[Saved entries]
Content starts

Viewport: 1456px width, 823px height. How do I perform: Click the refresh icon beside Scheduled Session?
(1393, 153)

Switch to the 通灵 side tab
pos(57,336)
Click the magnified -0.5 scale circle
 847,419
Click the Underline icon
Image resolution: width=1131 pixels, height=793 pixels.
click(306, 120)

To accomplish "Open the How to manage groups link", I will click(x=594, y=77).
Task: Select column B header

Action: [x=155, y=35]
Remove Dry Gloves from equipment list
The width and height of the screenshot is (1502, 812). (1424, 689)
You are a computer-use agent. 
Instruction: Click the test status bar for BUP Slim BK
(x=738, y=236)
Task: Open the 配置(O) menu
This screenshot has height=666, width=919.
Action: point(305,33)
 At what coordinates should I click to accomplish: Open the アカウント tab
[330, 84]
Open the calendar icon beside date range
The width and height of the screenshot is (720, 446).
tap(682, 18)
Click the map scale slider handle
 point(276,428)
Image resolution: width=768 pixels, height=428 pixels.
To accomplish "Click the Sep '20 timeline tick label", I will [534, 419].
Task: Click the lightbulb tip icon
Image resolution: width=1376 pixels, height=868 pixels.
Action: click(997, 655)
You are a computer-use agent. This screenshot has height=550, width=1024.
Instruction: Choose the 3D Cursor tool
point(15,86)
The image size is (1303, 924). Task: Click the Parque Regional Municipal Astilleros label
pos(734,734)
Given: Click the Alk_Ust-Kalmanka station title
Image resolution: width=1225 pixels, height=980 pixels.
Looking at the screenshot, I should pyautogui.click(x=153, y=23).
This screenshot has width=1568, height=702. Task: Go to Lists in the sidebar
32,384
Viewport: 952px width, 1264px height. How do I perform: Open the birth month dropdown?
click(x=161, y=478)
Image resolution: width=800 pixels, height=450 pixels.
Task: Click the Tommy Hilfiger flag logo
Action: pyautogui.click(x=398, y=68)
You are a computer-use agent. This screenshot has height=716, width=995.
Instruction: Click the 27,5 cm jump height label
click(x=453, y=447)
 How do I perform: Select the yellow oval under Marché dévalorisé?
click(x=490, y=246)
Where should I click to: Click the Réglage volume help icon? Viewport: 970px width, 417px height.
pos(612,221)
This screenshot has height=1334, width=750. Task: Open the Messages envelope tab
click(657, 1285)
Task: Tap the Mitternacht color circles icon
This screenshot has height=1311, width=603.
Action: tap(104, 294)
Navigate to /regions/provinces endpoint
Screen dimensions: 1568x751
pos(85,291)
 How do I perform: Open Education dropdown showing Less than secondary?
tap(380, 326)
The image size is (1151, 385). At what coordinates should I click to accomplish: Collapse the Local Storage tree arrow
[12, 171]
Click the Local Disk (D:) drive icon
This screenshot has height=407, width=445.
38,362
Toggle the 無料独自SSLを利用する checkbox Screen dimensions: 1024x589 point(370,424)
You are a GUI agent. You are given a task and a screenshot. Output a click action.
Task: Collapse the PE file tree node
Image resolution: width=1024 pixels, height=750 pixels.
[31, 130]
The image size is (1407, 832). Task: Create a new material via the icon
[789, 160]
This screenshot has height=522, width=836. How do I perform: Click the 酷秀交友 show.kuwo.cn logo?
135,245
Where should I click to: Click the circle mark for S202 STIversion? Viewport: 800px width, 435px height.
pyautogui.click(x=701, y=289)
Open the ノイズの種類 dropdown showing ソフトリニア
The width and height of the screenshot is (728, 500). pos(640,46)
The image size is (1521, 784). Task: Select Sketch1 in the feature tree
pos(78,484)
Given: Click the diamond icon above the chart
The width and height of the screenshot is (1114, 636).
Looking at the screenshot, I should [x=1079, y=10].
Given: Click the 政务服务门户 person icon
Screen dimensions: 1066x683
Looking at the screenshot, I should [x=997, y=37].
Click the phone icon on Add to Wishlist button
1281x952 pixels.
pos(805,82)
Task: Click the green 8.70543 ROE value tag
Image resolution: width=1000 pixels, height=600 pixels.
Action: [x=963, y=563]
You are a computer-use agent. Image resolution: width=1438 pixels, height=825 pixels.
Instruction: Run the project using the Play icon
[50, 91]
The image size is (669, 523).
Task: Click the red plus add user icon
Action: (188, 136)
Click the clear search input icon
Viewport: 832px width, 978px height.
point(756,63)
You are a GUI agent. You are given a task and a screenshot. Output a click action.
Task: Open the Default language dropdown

Content ends

> To do:
The lines running from the start of the data through the one that contains "Click the Underline icon" should be reproduced exactly, and only those.

> Response to the task:
Viewport: 1456px width, 823px height. How do I perform: Click the refresh icon beside Scheduled Session?
(1393, 153)

Switch to the 通灵 side tab
pos(57,336)
Click the magnified -0.5 scale circle
 847,419
Click the Underline icon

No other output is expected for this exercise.